PROBLEM TO SOLVE:
Could you pick up the account of the Chernobyl reactor explosion below and carry it on from its final sentence?

The experimental test led to a catastrophic surge in power, which ended in an explosion. Upward and sideways, the chemical explosion would hurl debris, both nuclear and structural. The pieces that landed on the roof of the turbine hall started a fire. Nuclear material was everywhere, and the massive amount remaining in the reactor vault would spur the creation of a crater, reminiscent of a volcano.
Aerial emergency personnel poured sand and boron down into the fiery debris; sand to strangle the fires, boron to stop any further nuclear reactions. Anatoli Zakharov, one of the fire fighters at Chernobyl, said “If we’d followed regulations, we would never have gone near the reactor. But it was a moral obligation – our duty.”
Lieutenant Volodymyr Pravik, who commanded the fire fighters who would arrive first on the scene, would die on May 9th, 1986, of acute radiation sickness. He was only one of many deaths in the wake of the reactor explosion. Two personnel had died in the explosion. Twenty-seven emergency personnel (fire fighters and clean up) would die within three months, all of them from Acute Radiation Syndrome.

RECORDS:

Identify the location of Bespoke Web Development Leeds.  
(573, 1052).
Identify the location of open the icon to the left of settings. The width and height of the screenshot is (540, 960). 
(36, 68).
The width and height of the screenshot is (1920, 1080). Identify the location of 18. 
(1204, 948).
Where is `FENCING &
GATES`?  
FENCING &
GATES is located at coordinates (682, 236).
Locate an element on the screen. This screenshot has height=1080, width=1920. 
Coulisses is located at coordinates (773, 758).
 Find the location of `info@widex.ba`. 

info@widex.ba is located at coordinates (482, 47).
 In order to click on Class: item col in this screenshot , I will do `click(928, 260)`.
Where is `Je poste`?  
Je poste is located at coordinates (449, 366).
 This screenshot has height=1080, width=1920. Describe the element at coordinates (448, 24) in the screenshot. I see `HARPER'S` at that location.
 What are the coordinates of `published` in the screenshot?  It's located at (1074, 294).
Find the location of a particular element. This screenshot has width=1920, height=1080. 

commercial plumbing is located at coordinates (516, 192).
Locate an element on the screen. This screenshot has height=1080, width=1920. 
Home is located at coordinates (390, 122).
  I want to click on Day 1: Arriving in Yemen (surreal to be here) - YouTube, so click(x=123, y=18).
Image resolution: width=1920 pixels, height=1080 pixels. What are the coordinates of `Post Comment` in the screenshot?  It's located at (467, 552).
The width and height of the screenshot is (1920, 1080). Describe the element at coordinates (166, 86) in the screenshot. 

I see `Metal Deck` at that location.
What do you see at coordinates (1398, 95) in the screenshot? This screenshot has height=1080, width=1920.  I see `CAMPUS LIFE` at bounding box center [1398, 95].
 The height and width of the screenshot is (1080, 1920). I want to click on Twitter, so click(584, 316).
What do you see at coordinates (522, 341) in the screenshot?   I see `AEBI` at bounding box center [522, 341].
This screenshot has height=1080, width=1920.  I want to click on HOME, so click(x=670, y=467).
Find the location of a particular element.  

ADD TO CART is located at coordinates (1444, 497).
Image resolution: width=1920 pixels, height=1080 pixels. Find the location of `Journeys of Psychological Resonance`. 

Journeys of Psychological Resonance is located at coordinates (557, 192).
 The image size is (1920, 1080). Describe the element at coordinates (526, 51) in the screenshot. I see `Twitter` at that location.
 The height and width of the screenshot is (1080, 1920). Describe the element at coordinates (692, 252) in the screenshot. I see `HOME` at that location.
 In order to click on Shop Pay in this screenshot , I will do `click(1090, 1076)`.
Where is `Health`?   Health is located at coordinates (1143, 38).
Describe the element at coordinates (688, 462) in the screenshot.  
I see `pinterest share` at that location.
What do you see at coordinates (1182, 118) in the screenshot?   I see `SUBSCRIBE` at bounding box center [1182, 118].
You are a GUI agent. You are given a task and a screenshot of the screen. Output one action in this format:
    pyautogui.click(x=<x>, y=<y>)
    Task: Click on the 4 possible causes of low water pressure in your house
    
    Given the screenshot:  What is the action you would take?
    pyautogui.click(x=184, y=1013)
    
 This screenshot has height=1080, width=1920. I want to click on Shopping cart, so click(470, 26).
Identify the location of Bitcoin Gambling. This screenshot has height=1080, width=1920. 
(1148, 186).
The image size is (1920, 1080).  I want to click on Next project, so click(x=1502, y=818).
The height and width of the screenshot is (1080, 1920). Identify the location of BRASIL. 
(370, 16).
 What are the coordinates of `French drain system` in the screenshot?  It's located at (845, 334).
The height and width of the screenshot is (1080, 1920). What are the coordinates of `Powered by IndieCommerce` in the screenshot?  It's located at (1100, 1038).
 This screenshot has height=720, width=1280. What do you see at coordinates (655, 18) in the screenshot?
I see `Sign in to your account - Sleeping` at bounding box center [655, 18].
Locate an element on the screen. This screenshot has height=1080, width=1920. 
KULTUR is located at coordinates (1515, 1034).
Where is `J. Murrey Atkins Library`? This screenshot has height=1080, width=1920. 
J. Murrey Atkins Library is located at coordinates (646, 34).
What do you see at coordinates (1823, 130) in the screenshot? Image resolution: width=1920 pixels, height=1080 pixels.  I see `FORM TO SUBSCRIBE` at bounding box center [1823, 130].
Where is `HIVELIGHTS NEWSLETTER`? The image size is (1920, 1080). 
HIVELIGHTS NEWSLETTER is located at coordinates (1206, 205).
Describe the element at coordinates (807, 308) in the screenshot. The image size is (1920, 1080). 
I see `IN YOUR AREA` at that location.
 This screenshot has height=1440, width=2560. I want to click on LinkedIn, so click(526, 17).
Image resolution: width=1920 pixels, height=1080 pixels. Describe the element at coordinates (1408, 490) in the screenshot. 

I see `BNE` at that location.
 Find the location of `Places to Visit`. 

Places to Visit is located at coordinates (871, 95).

RESPONSE TO THIS TASK:
They weren’t the only people exposed that night. The town of Pripyat is only three kilometers from Chernobyl. It was the night after the explosion, that the buses for evacuation would arrive. 36 hours after the explosion, Pripyat’s population was told to pack for a three day evacuation. Over one thousand buses from Kiev would remove them from the area, bus after bus taking them away for what would be far longer than three days. They were deposited six kilometers outside the 30 km safety zone. Inside the exclusion zone, their houses, apartments, and abandoned belongings remain.
The dangerous work to subdue Chernobyl’s explosion continued at the reactor site, during and after the evacuations. Alexei Ananenko, Valeri Bezpalov, and Boris Baranov would enter radioactive water to avert a steam explosion risk in the bubbler pools. When they emerged, they were greeted with cheers. They had managed to open the sluice valves. The three of them would later die of radiation sickness.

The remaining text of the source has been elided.